▼▼▼

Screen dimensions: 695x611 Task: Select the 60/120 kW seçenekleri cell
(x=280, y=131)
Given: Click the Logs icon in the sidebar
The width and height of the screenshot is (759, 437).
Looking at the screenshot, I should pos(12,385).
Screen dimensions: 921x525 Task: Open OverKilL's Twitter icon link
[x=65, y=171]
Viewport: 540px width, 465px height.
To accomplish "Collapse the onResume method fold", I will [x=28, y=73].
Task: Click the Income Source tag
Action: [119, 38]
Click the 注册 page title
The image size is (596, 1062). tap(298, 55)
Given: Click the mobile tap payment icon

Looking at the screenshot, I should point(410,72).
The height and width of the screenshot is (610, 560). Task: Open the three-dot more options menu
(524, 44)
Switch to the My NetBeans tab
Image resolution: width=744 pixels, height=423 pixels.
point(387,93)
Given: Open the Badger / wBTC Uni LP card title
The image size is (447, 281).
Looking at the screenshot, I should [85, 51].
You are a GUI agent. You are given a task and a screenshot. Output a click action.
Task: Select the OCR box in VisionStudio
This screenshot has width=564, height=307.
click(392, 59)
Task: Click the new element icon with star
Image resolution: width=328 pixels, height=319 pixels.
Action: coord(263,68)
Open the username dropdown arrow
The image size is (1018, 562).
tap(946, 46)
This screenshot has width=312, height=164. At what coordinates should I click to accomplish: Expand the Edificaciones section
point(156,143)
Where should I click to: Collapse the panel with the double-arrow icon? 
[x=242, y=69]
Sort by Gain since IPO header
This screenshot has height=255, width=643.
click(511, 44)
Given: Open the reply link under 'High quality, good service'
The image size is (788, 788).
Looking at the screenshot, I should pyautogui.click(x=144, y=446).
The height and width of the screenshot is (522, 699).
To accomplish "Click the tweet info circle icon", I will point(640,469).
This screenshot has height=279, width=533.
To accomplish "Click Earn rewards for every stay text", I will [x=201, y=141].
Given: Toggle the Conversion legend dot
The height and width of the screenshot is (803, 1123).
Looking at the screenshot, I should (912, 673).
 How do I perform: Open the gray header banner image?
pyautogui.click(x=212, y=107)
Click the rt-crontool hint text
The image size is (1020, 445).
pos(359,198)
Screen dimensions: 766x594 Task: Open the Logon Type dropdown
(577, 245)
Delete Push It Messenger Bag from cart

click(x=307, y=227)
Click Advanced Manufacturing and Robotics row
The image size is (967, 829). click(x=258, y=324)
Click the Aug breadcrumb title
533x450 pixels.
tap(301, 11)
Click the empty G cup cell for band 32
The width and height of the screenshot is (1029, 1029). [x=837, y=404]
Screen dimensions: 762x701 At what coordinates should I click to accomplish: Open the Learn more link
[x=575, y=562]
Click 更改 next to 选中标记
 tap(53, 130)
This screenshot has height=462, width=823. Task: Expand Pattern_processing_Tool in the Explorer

▲▲▲

Write out, word for word, the line containing "The height and width of the screenshot is (803, 1123)." and all the lines after it in the entries above, and nothing more.

The height and width of the screenshot is (803, 1123).
Looking at the screenshot, I should (912, 673).
 How do I perform: Open the gray header banner image?
pyautogui.click(x=212, y=107)
Click the rt-crontool hint text
The image size is (1020, 445).
pos(359,198)
Screen dimensions: 766x594 Task: Open the Logon Type dropdown
(577, 245)
Delete Push It Messenger Bag from cart

click(x=307, y=227)
Click Advanced Manufacturing and Robotics row
The image size is (967, 829). click(x=258, y=324)
Click the Aug breadcrumb title
533x450 pixels.
tap(301, 11)
Click the empty G cup cell for band 32
The width and height of the screenshot is (1029, 1029). [x=837, y=404]
Screen dimensions: 762x701 At what coordinates should I click to accomplish: Open the Learn more link
[x=575, y=562]
Click 更改 next to 选中标记
 tap(53, 130)
This screenshot has height=462, width=823. Task: Expand Pattern_processing_Tool in the Explorer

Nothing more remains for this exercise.